Eh oui, déjà petit, j’étais embarqué dans la critique des épisodes de Charmed que je regardais. Je me suis fait tout Buffy sur ma 3e et Angel sur ma 2nde. J’ai eu des soirées entières de visionnage de LOST en lieu et place de révisions du Bac. Eh, la veille d’une épreuve orale de bac, j’ai préféré me mater les deux derniers épisodes de LOST enfin disponibles pour être sûr de ne pas être spoilé. Vous savez ce qui fait que je n’ai pas fini avec des troubles cognitifs majeurs ensuite ?

Voir aussi : J’ai besoin d’une nouvelle série préférée

L’apprentissage. Je reliais ce que je regardais à ce que j’apprenais, et je ne parle pas ici simplement de la langue anglaise. Concrètement, je regardais ces séries, mais je faisais le lien entre le Drame romantique d’Hernani et la saison 6 de Buffy, je cherchais les références culturelles cachées dans LOST, qu’elles soient philosophiques ou scientifiques…  Combien de fois ai-je fini sur Wikipedia (au pire) ou dans des manuels pour me renseigner sur points précis évoqués dans des épisodes ? Pas étonnant que je finisse en bac de littérature après ça, mais le vrai propos de cet article, c’est de me rendre compte que je n’ai plus tout ça récemment ?

Du surplace dans l’apprentissage ?

Autant avec The 100, j’arrivais encore à dresser des parallèles, autant plus on avance dans le temps, moins les séries ne m’apportent la satisfaction qu’elles m’apportaient. Est-ce que je vieillis mal ? Est-ce que les séries sont écrites avec moins de références ? Est-ce que les références sont moins poussées ? Est-ce que je ne prends plus le temps de me faire ce plaisir, de la même manière que je me prends moins de temps pour lire ? Je ne sais pas trop, mais il est clair que j’apprenais beaucoup avec les séries à une époque, et que c’est de moins en moins le cas. Et ce n’est pas avec les superproductions grand public que ça va changer, j’imagine ?

À la recherche des séries perdues ?

Voilà, cette dérive blabla est courte, mais elle mène à un point important : je me suis rendu compte que c’est ma soif de savoir qui n’est plus tellement satisfaite avec les séries ces derniers temps.

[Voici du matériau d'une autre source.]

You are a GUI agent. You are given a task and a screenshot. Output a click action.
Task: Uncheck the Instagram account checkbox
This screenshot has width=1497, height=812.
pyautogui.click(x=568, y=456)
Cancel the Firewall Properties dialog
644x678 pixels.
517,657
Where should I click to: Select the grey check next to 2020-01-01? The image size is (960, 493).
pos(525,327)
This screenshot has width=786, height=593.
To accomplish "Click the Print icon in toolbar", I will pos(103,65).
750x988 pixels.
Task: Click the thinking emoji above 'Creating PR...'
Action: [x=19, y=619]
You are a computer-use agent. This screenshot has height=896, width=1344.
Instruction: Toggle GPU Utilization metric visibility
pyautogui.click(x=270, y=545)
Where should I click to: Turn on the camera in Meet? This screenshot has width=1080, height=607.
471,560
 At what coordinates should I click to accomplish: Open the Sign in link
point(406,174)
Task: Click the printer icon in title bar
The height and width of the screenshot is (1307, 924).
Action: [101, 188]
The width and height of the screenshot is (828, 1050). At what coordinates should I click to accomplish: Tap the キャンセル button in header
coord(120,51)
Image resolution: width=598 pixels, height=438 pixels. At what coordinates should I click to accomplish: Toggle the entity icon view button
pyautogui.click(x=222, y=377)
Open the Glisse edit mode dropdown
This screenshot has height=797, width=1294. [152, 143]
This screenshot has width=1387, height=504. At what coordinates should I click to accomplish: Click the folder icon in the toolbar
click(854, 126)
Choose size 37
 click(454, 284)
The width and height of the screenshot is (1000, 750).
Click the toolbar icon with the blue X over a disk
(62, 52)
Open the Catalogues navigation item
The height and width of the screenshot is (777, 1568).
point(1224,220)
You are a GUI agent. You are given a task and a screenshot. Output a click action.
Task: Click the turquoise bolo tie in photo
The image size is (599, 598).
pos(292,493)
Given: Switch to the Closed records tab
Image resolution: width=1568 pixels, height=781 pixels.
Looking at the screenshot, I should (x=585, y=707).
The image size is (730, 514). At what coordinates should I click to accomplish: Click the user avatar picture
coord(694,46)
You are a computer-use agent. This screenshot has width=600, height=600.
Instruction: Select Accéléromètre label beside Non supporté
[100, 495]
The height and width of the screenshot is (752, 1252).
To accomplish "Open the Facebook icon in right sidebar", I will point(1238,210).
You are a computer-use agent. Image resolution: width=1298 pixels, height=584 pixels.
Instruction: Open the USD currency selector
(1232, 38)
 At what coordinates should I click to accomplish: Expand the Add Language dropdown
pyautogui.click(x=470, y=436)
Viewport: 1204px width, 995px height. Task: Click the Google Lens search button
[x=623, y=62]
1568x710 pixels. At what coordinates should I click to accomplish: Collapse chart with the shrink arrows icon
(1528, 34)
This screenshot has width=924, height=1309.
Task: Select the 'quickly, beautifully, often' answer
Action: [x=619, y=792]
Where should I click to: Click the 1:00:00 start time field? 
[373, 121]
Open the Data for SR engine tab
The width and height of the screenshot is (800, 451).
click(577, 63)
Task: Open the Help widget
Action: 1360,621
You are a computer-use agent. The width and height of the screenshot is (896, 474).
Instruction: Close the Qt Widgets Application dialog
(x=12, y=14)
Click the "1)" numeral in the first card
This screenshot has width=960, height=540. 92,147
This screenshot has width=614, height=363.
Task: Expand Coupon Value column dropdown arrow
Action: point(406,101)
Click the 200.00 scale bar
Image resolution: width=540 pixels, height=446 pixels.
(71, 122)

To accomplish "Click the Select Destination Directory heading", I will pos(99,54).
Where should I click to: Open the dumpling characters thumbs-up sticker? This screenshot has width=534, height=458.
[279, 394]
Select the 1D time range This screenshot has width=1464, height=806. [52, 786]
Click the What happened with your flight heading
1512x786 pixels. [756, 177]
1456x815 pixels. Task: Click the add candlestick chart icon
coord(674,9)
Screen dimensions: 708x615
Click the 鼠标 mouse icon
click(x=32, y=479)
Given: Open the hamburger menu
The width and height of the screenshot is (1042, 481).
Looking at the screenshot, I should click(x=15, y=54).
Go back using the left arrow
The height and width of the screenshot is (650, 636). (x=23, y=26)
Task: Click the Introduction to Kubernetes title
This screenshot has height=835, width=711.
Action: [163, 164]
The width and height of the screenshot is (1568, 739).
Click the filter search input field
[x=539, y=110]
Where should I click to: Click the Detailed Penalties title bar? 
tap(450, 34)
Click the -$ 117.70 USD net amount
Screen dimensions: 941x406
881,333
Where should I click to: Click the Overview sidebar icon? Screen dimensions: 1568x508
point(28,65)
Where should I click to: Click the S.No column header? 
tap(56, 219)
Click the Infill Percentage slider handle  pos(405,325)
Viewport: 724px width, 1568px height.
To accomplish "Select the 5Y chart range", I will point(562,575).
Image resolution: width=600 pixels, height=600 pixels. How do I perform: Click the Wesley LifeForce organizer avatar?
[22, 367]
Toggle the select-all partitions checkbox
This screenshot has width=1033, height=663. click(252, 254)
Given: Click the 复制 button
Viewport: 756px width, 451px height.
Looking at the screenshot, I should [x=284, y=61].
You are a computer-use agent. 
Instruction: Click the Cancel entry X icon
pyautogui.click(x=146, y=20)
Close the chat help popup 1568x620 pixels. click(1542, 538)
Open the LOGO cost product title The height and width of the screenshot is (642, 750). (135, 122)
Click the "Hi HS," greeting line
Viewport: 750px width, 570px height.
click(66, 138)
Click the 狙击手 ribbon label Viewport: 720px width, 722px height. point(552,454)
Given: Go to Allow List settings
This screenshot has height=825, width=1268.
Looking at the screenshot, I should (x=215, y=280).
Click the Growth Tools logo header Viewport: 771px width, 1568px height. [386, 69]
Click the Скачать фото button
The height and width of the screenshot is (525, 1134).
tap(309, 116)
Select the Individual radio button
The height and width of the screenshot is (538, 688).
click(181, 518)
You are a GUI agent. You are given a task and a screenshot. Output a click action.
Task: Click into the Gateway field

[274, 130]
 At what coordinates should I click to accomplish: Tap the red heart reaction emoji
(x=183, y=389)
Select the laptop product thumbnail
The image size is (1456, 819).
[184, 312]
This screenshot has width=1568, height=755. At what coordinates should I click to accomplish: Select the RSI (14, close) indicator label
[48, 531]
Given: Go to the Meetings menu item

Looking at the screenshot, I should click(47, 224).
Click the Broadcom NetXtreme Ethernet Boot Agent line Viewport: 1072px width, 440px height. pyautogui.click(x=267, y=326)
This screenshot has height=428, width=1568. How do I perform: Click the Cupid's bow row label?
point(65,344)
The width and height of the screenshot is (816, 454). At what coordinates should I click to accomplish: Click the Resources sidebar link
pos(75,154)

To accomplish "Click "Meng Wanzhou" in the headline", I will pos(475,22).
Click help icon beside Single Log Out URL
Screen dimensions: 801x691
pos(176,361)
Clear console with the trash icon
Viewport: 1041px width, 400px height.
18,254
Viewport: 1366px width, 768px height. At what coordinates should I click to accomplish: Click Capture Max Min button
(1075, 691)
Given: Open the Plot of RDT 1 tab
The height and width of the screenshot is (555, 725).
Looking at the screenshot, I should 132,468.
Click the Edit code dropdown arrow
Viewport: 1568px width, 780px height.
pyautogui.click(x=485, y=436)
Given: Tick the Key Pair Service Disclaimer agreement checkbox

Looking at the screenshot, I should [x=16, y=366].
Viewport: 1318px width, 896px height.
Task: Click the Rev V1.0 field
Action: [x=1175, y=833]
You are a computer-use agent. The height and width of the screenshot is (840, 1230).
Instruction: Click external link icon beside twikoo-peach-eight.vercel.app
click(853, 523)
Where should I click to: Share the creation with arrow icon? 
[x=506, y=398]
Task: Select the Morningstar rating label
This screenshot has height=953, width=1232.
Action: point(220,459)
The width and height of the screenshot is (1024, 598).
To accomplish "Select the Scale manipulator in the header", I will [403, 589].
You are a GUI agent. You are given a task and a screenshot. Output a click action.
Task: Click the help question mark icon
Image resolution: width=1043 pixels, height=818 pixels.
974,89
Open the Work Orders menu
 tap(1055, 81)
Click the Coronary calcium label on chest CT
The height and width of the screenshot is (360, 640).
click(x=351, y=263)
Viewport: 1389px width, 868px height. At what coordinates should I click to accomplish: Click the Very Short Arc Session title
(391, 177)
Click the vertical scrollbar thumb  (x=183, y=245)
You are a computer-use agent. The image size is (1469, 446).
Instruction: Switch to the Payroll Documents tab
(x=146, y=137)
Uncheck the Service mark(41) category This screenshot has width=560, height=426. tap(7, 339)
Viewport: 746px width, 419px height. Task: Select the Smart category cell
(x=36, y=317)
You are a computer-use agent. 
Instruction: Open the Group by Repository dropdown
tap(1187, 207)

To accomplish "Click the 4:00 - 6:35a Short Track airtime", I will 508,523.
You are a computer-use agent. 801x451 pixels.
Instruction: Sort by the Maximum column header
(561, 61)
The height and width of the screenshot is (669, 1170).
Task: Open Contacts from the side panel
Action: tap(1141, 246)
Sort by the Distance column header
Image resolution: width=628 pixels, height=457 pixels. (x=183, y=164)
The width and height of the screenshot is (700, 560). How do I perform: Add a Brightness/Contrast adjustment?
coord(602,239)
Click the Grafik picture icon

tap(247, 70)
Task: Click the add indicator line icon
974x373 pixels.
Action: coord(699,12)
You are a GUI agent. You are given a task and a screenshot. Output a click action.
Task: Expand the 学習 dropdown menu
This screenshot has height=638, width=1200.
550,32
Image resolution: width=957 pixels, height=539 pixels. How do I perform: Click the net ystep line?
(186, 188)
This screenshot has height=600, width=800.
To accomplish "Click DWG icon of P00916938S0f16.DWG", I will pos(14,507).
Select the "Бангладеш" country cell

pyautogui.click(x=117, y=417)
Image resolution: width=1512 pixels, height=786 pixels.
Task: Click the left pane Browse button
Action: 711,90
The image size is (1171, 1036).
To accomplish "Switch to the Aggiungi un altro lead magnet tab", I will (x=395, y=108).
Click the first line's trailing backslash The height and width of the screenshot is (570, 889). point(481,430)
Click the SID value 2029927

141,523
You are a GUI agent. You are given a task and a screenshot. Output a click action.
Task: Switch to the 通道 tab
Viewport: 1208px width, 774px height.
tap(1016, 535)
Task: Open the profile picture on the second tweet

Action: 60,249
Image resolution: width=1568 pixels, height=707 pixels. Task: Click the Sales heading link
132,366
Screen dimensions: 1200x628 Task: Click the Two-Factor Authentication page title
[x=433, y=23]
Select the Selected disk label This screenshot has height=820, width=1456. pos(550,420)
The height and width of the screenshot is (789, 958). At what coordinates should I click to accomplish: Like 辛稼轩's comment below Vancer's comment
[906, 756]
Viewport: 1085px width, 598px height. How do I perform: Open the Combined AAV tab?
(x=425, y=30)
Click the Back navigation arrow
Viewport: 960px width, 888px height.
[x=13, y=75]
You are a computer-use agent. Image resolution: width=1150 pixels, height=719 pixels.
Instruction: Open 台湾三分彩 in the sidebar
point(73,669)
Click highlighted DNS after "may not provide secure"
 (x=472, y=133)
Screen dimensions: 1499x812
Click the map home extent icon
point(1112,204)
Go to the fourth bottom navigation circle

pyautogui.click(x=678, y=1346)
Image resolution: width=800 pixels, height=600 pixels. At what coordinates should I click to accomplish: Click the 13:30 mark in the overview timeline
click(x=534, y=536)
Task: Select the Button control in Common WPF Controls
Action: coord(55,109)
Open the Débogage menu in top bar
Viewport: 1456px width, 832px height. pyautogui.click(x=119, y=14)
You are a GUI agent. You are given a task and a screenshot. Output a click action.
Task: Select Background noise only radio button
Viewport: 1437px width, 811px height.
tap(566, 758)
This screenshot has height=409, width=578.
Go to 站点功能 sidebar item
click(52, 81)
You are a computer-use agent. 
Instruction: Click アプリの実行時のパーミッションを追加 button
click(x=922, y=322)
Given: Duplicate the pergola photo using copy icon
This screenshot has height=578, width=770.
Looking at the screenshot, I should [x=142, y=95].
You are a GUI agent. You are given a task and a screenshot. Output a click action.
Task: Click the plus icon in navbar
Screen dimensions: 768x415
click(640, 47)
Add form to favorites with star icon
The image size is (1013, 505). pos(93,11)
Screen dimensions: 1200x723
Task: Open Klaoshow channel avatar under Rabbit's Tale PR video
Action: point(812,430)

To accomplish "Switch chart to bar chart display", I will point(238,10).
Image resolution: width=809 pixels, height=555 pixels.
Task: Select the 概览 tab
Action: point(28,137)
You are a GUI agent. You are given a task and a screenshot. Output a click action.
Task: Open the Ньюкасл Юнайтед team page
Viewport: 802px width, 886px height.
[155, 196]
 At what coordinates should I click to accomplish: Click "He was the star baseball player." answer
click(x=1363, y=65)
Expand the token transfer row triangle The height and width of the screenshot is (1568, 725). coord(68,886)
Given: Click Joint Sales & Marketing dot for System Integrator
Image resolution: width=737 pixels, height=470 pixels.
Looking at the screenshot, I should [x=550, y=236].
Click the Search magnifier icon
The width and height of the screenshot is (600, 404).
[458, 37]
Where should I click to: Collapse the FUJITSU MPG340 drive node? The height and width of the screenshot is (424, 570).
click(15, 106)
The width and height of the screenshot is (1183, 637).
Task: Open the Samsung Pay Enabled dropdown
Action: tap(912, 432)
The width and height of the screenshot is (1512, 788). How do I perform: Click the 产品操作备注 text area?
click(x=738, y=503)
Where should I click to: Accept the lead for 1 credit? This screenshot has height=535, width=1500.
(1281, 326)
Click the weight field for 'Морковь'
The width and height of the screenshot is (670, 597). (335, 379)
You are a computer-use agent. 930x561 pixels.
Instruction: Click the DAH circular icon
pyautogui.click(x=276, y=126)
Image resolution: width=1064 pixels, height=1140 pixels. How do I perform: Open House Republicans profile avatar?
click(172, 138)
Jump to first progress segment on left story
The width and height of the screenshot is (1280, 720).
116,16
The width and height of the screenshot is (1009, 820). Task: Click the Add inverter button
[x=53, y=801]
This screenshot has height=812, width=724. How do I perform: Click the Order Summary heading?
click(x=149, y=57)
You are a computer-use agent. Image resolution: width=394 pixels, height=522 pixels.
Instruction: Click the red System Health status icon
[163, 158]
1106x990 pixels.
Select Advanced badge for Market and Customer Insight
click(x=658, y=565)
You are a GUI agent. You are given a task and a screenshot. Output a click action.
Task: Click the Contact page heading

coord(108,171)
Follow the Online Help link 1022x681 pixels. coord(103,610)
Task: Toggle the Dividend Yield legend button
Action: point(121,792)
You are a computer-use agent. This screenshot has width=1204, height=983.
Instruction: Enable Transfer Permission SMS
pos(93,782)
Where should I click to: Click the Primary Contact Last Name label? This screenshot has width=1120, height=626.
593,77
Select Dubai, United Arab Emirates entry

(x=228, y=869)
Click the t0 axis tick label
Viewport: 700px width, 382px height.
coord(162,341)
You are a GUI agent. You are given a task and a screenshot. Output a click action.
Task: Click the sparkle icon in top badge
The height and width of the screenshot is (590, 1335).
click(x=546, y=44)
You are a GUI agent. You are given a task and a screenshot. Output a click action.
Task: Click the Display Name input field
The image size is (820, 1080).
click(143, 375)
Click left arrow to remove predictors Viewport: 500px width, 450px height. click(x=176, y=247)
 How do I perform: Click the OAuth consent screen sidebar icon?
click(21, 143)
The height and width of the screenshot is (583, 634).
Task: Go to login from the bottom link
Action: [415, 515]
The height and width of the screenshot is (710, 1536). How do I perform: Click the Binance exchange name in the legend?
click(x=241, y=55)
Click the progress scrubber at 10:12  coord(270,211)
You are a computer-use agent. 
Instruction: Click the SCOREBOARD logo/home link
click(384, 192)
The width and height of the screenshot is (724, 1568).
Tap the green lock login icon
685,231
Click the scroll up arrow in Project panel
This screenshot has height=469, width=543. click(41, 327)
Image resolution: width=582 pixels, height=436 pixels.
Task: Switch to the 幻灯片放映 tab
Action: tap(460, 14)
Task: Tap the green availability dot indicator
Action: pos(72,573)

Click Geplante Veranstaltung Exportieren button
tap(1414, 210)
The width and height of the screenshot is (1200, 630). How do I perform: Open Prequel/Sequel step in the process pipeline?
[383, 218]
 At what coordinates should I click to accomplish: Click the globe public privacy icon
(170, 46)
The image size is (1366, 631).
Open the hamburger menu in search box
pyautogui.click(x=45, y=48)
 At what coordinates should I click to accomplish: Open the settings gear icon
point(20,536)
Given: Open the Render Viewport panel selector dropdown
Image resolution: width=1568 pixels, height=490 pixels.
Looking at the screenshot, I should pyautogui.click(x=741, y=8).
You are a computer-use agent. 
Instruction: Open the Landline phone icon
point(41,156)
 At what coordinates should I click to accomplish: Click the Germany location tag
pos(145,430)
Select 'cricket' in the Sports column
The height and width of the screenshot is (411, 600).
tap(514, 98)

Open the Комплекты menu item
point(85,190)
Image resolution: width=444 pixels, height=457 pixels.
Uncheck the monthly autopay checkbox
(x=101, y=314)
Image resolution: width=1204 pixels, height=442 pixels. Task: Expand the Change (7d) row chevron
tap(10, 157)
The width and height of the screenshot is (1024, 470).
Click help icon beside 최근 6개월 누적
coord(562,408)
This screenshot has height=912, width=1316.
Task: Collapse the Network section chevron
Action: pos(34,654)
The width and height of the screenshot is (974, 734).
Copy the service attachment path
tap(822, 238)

Si Grey’s me plaît à nouveau, c’est parce qu’elle parle de questions sociales de manière intéressante et percutante. C’est original et ça permet de réfléchir ; et c’est ce que j’aime quand je regarde la télévision finalement.

Voir aussi : De l’importance de Station 19 et Grey’s Anatomy

Maintenant, il me faudrait des séries à la Fringe, à la Orphan Black, des séries capables de faire réfléchir et d’enrichir ma culture. Ce n’est pas gagné, surtout quand j’ai prévu de me voir deux épisodes de Riverdale demain avant le prochain podcast. SOS. Après, vous verrez que le prochain podcast de demain surfe aussi sur cette problématique… Oui, c’est de la pub déguisée tout ça (non, c’est un hasard heureux, promis).